Goya riesce, nei suoi dipinti, a legare ragione e vecchia concezione. Non dimentichiamo che questo è il periodo in cui gli umanisti come il Maffei o il Tartarotti si iniziano a interrogare su cosa abbia davvero prodotto il fenomeno “strega”. L’immagine di questa deve iniziare ad abbandonare i canoni immaginifici medievali per divenire espressione della donna insoddisfatta, sfruttata, triste, espressione e forma di un malessere psico-sociale.

L’ottocento e il ritorno del Bello

Terminiamo il nostro excursus tra le raffigurazioni della strega con il Romanticismo. Questo moto spirituale europeo di notevole complessità che tra la fine del sec. XVIII e i primi decenni del sec. XIX, ripropose, non senza contraddizioni e ambivalenze, l’idea di libertà come fondamentale esigenza dell’individuo e l’aspirazione soggettiva alla religiosità, nonché il carattere istintivo e fantastico della creazione artistica e letteraria riscopre nuovamente il bello nascosto nella strega. E’ il momento in cui il gotico esplode con prepotenza, pensiamo, ad esempio, al Castello di Otranto di Horace Walpole. In questo secolo nascono Dracula, Frankenstein, le storie di Edgar Allan Poe. La condizione del mostro come essere pensante è magnificamente espressa da Heinrich Fussli nel suo Titania Sveglia (Fig.14). Qui un uomo con la testa d’asino è stretto affettuosamente da una ninfa.

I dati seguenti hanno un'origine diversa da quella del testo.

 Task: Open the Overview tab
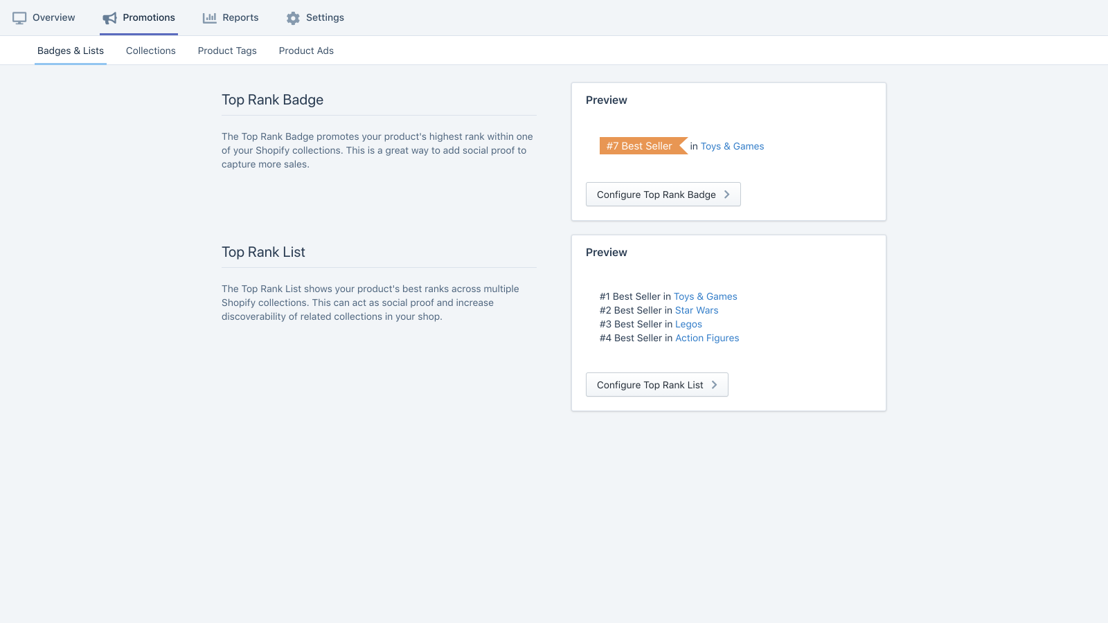(53, 18)
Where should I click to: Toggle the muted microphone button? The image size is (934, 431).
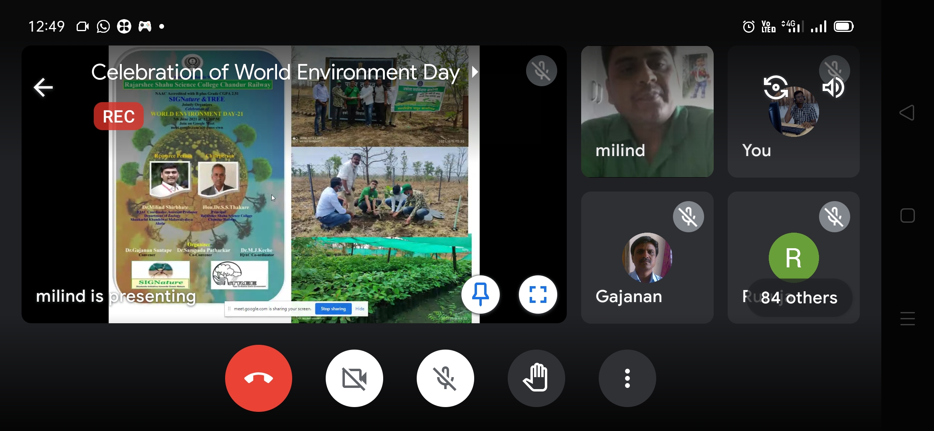click(x=445, y=378)

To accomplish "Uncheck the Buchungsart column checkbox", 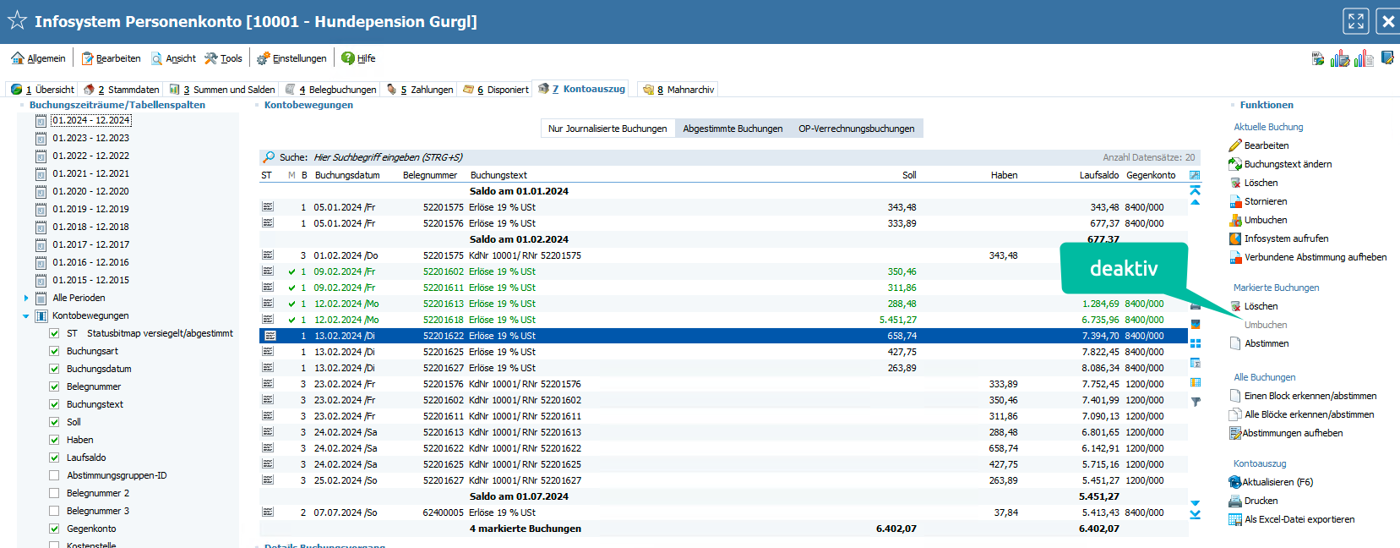I will coord(54,351).
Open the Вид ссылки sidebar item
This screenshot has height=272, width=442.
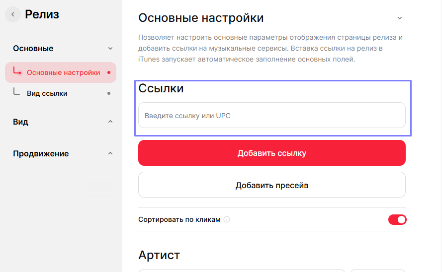coord(47,93)
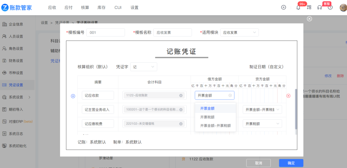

Il bello nasce e si sviluppa nella percezione dell’uomo di poter dominare le forze naturali, seppur non più con la magia. Lo “Straordinario” diviene non più fonte di timore ma spunto di riflessione e sviluppo. La strega muta in fata e la sua magia in attività onirica o scienza. La Dama di Shalott di William Holman Hunt ne è un esempio (Fig.15).

Anche il banchetto orgiastico  cambia come nella litografia di Boulanger pubblicata nel 1828 o nella Ronde du Sabbat di Victor Hugo. Un gran caprone raffigurato seduto su un menhir mentre guarda la ridda stregone è invece il tema presente nelle illustrazioni di Emile Bayard per l’Histoire de la Magie del 1870. Pur conservando il senso del meraviglioso l’arte diveniva mezzo per tramutare le conoscenze, per trasformare le feste di campagna, reminiscenza degli antichi culti pagani, in qualcosa di più orrido ed erotico ma che però è divenuto testimonianza del sopravvivere, nel profondo dell’Io di atavici culti mai dimenticati.

Siamo arrivati così all’Oggi. Nell’eterna staffetta tra Megera e Venere, l’evoluzione iconografica ha messo in mostra anche l’evoluzione dell’immagine della donna, oggetto di desiderio, fonte di timore, espressione di libertà e di rivoluzione. Non è facile sintetizzare mille anni di storia e di immagini della storia dell’arte europea cercando di destreggiarsi tra il carattere duale dell’immagine della strega-maga che ha oscillato nei secoli tra orrido e sublime, fascinoso e deforme.

Sullo slogan “Tremate, Tremate, le Streghe Son Tornate” si è snodato l’intero impianto della nuova immagine della donna novecentesca (Fig.16).

In un passato oscuro in cui “le streghe” sono state catturate, processate, torturate e uccise, oggi esse diventano protagoniste della lotta femminile degli anni settanta usano questa autoidentificazione per dare forza alle proprie rivendicazioni. In un presente in cui la caccia alle streghe continua e le donne vengono “eliminate” oggi come allora lo studio dell’immagine della strega deve far riflettere.